In retrospect, I think I started to feel different from other people at nursery school. The adults were like characters out of Alice in Wonderland: uncompromising, and full of bizarre, enigmatic statements and demands. One of my abiding memories is of being constantly told not to ‘answer back to the teacher’. All I can remember thinking is, What else do I do when someone asks me a question? We were also inexplicably expected to take naps on gym mats – literal gym mats, like the dusty dark-blue ones you find stacked against the wall in a school gym. They might as well have asked us to take a nap of a piece of concrete.

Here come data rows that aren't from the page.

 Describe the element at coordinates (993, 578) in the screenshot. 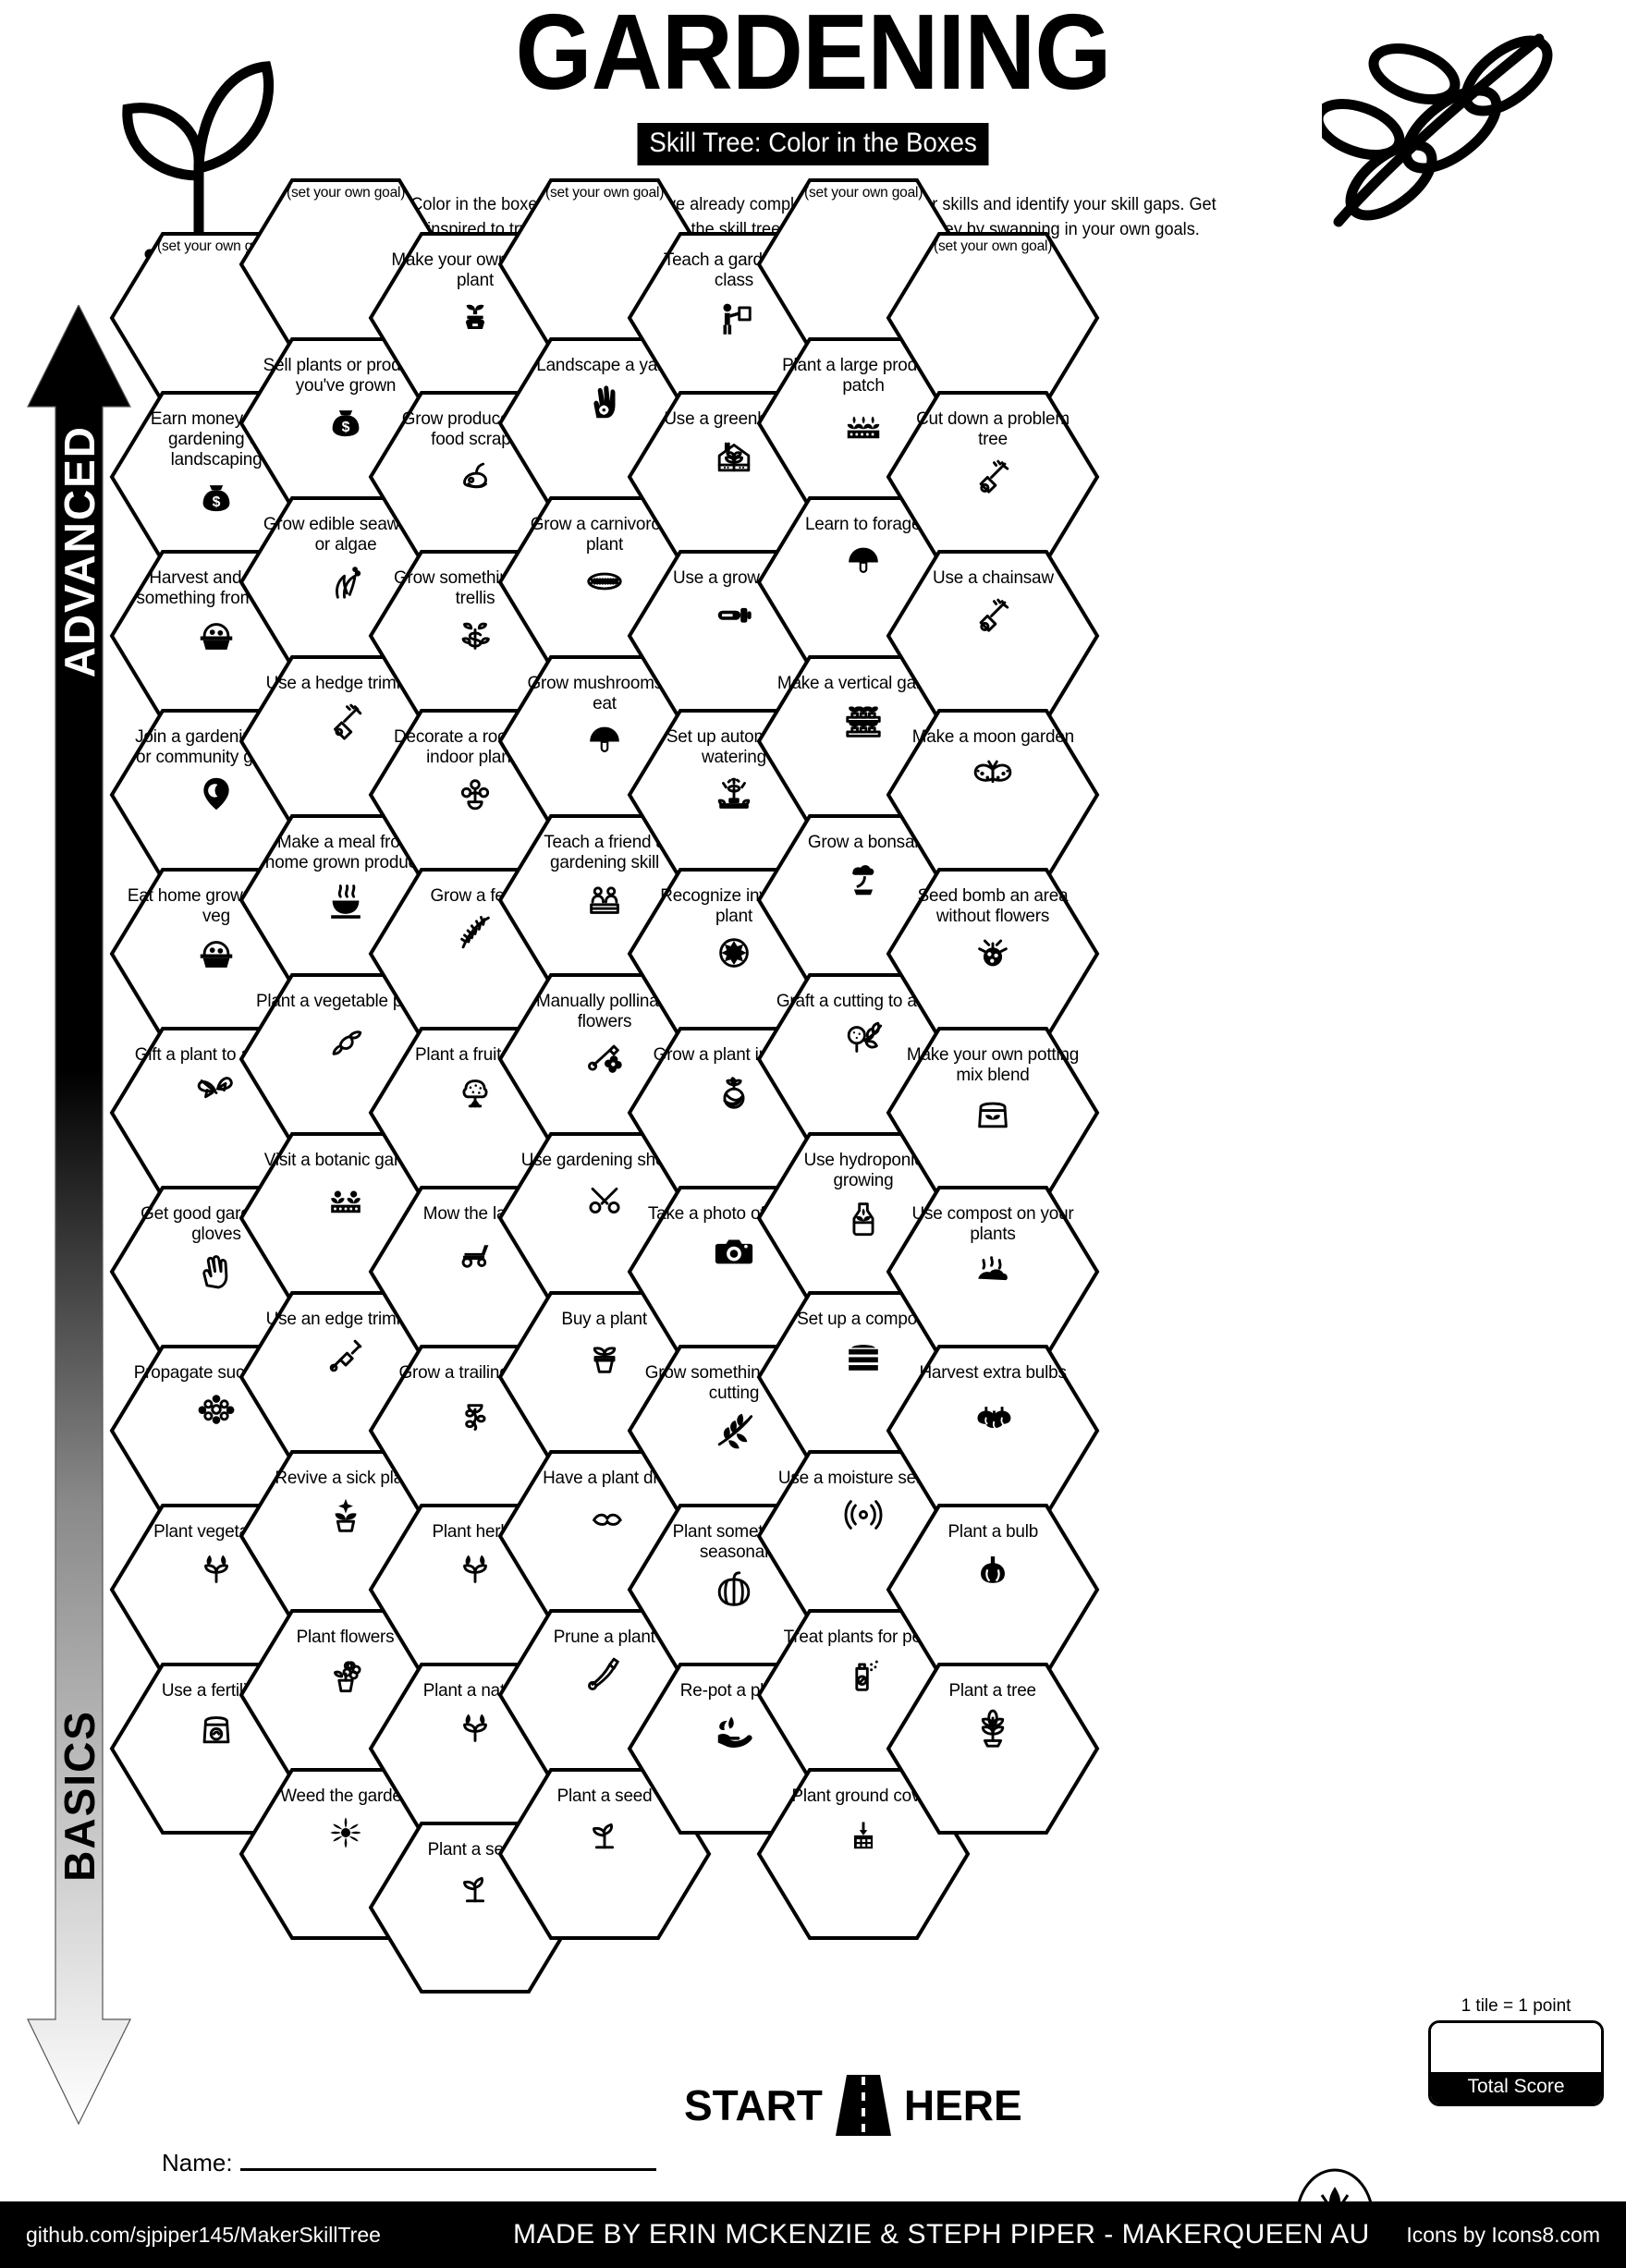

I see `tile-label: Use a chainsaw` at that location.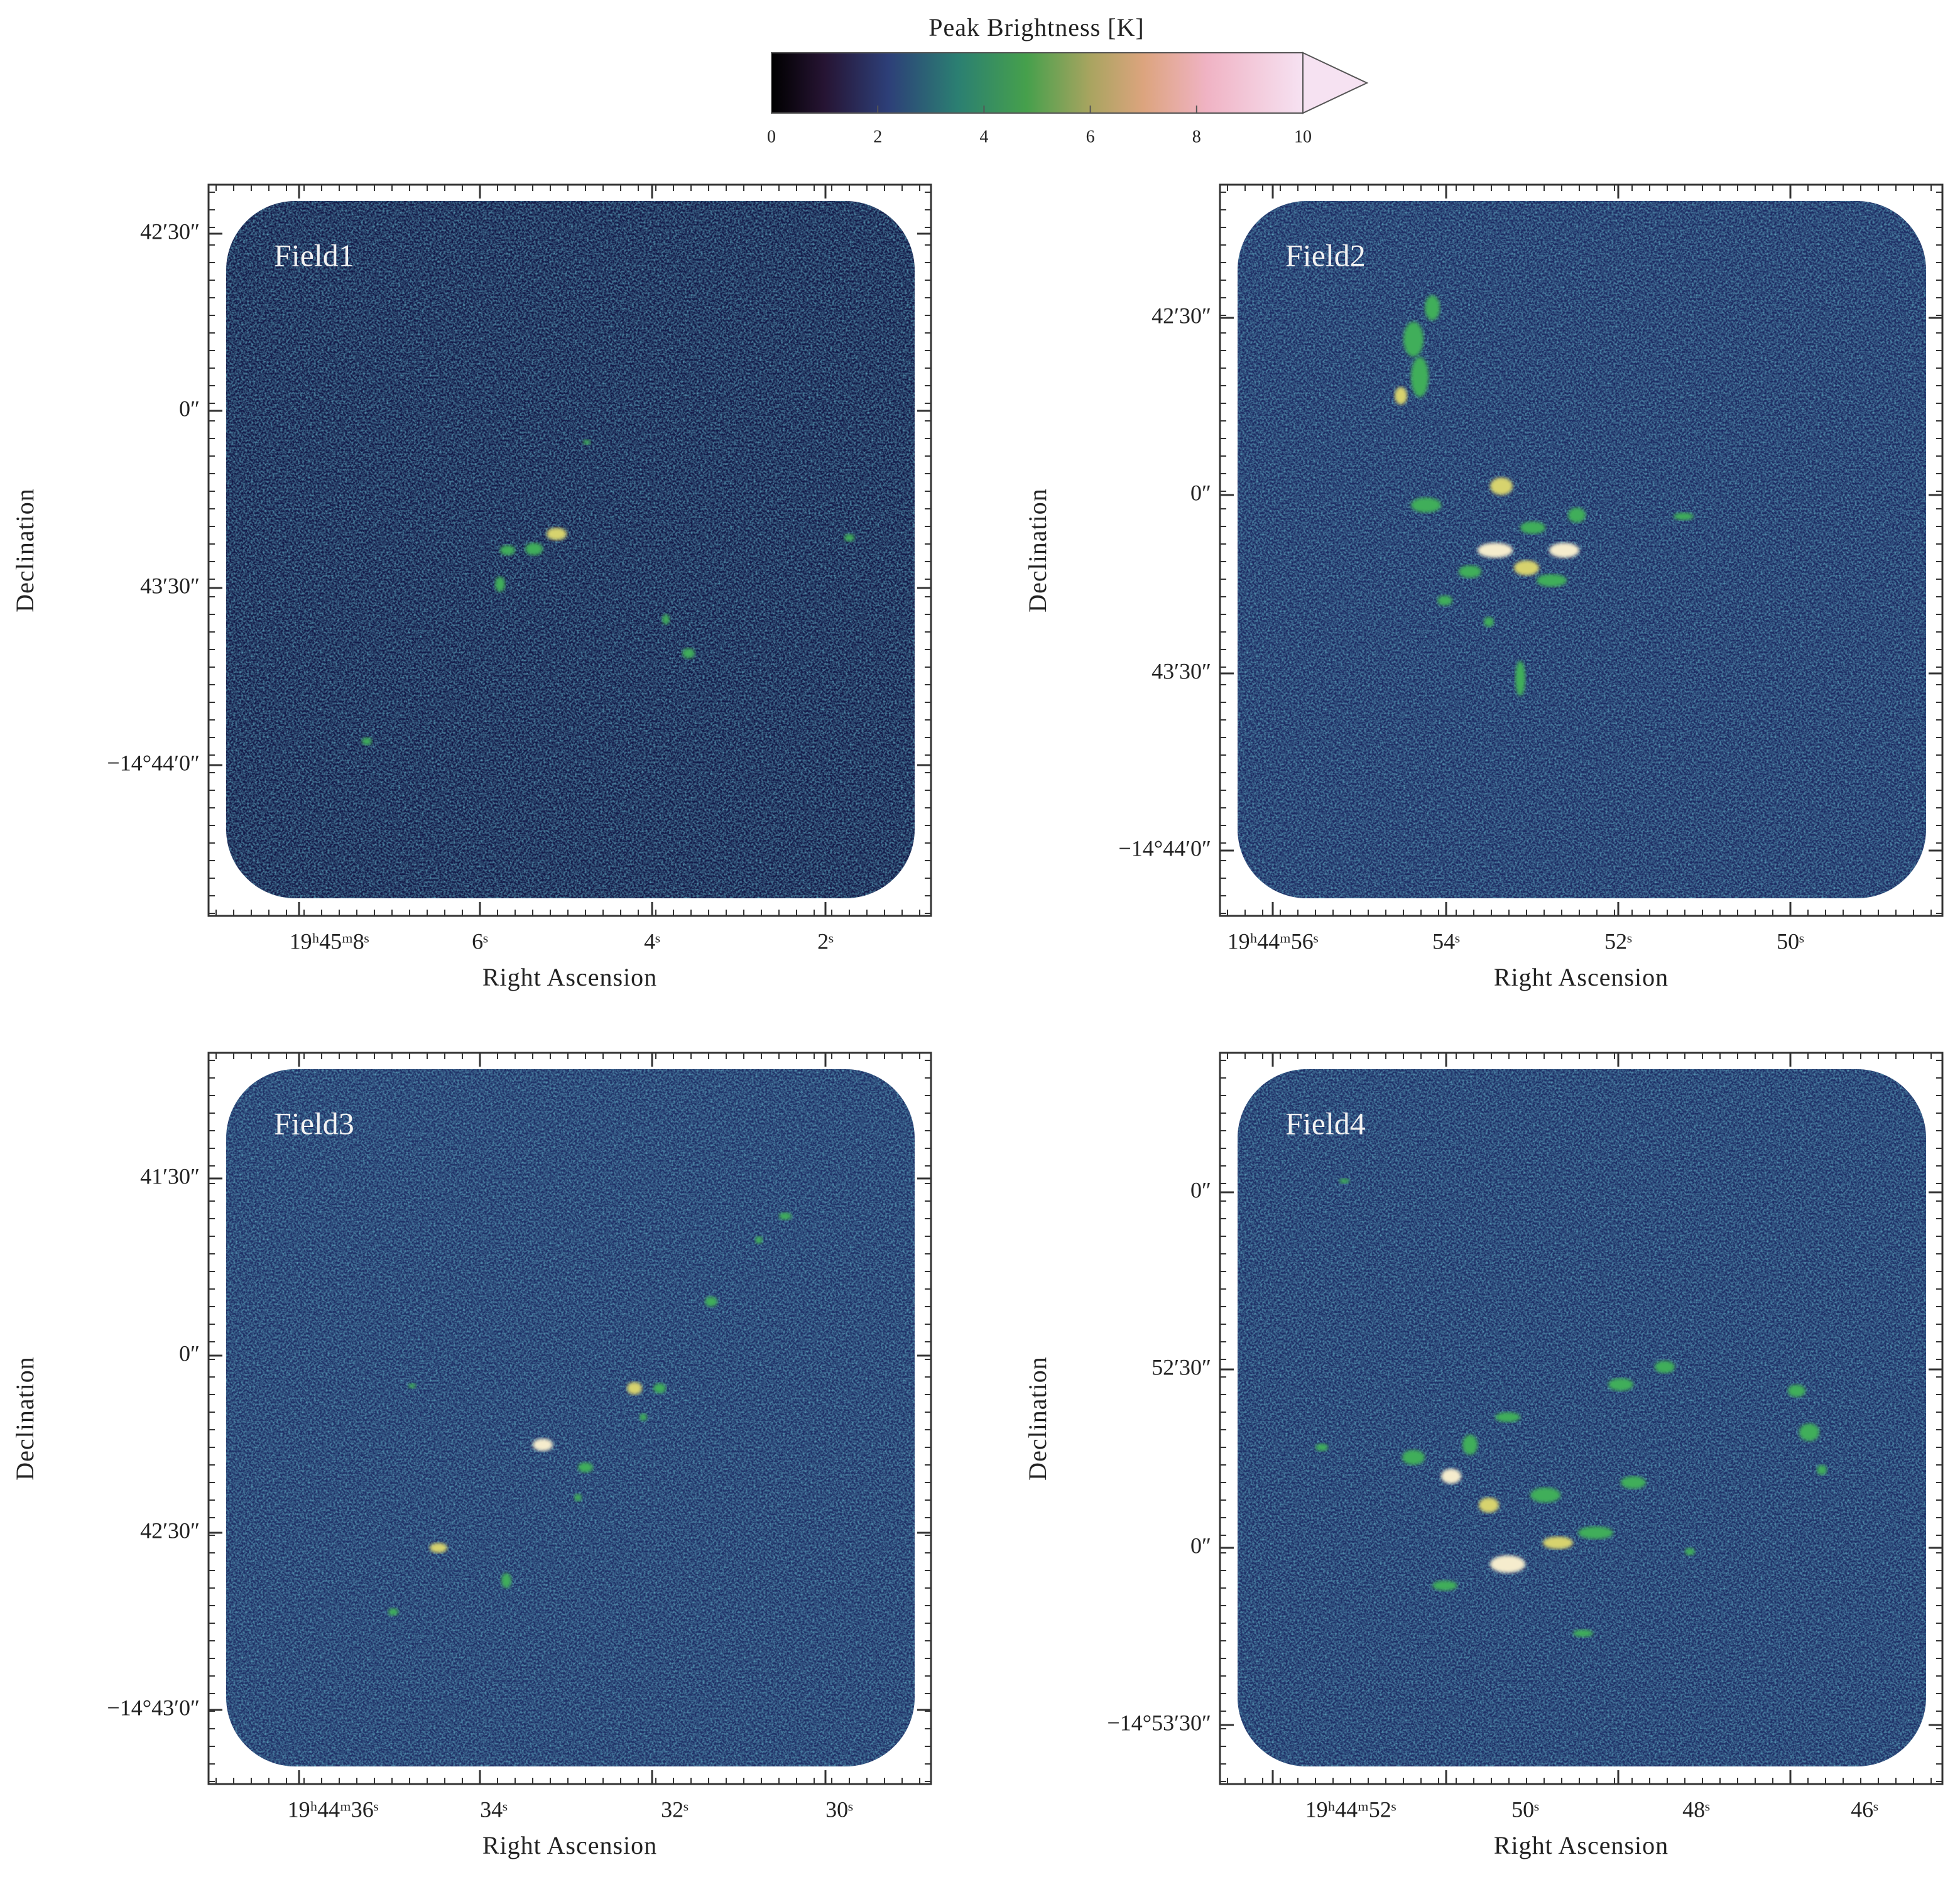  I want to click on colorbar-extend, so click(1335, 83).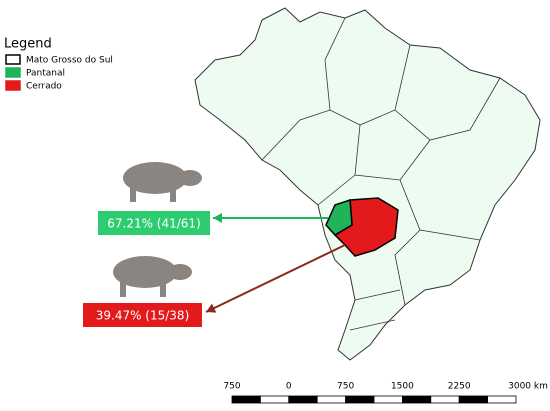  What do you see at coordinates (402, 387) in the screenshot?
I see `scale-label: 1500` at bounding box center [402, 387].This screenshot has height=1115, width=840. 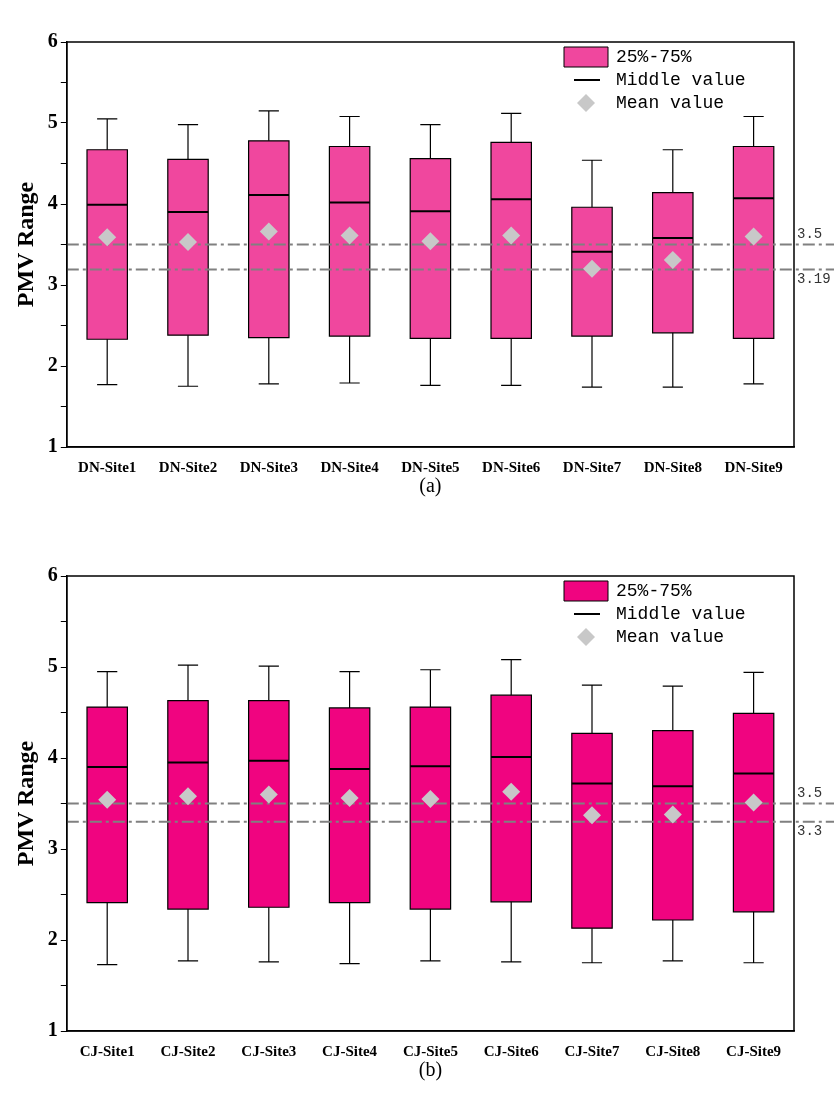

Other children were little more than a nuisance. They happily took part in the straightforward activities designed for them by the adults (one particularly ingenious activity was ‘painting’ the outside walls of the nursery with pots of water – the water would temporarily stain the bricks a darker colour, creating the illusion that they’d actually been painted). They found the things that happened outside their brains more interesting than what happened within – it was possible for them to spend their playtimes interacting with one another rather than running around, trying to process the images and sounds whirling round in their heads. They even had the audacity to poke finger-holes in the deliciously smooth mountains I created in the sand pit.
The worst thing was the Christmas play. My family still has this travesty on video: a snot-encrusted army of toddlers banging blocks of wood together in an obscene parody of an orchestra whilst tunelessly belting out a tinkly song whose lyrics are not entirely recognisable through all the lisped ‘s’s and random sneezes. In the midst of it all is me, clinging to a teacher and surveying the whole spectacle with wide-eyed horror.